How on earth, you cannot help wondering, can anyone live like this?

The obvious question misses the point, which is that this is not a home that sacrifices lifestyle for design. Rather, the reverse is true. The flat has been designed as a base from which its occupants can venture out, not as a home to potter in. "As Australians living in Europe, we're very conscious that there are a lot of things to see and do," explains Genevieve. "We both like doing things and tend to use our weekends as opportunities to explore, whether here or abroad."

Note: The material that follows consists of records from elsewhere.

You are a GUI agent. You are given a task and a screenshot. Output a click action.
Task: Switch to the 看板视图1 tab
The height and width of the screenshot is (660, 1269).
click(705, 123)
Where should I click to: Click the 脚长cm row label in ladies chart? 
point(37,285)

The couple collaborated on the design, although Genevieve is the architect by profession. Aged 32, she has recently left David Chipperfield Architects after seven years to set up a practice on her own, and is currently working from home. With enough work to be able to pick and choose her projects, her decision to leave one of the most respected practices in Europe appears to have been the right one.

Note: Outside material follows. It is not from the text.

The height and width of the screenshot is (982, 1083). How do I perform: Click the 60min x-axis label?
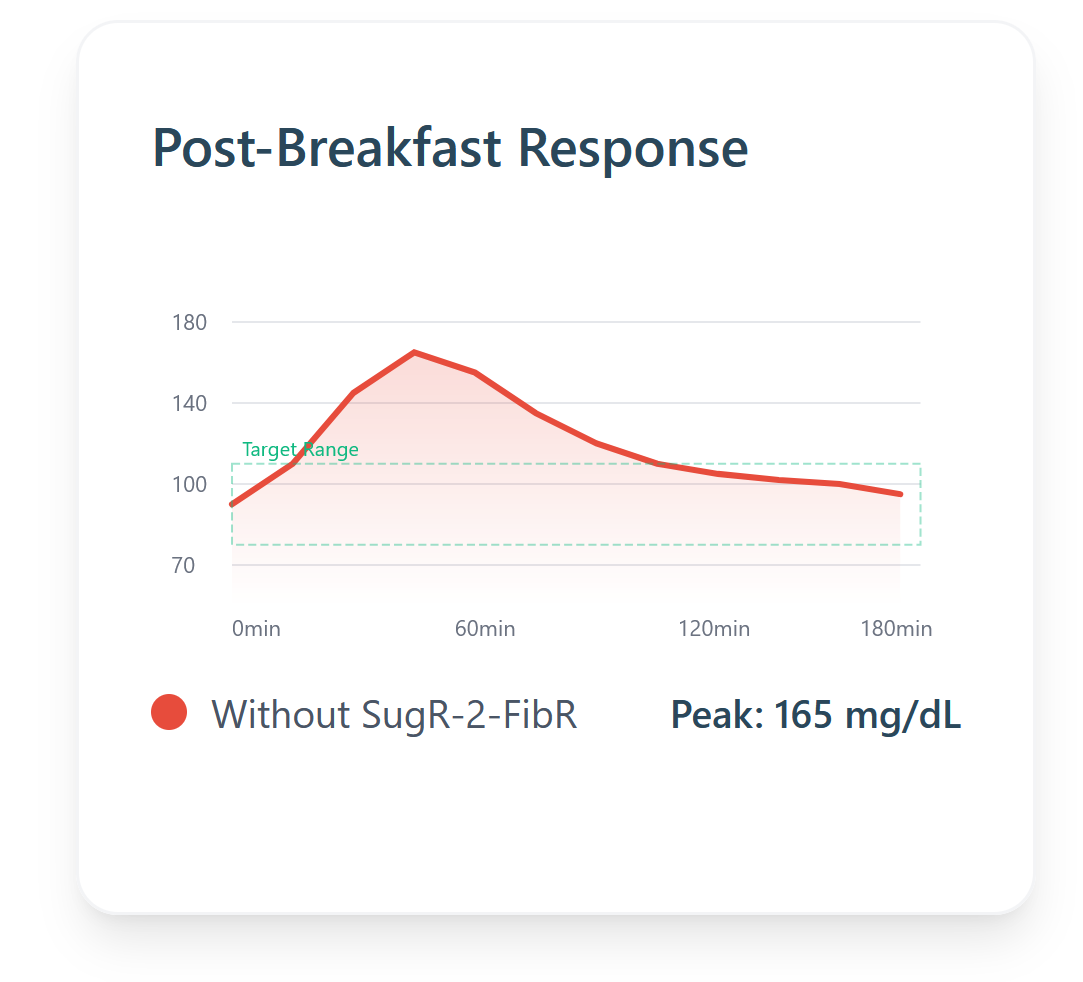485,628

The only person to have been compromised by her decision is her husband, Kingsley Wallman, a corporate lawyer for a large telecommunications company. "He has had to adapt to the extra mess at home," she says, gesturing towards an orderly pile of sleek files by the windows, "but he sees the need to keep overheads low, and so he tolerates it."

Genevieve and Kingsley were as clear about the kind of flat they wanted as they were about what its interior should be like. "We knew we wanted a garden square, so we could have a green outlook in an urban context," says Genevieve, "and we needed to be near central London because of our work." So they mail-shot their preferred area - Bayswater - targeting the buildings which looked suitable. They received some replies and finally bought the flat in 1995.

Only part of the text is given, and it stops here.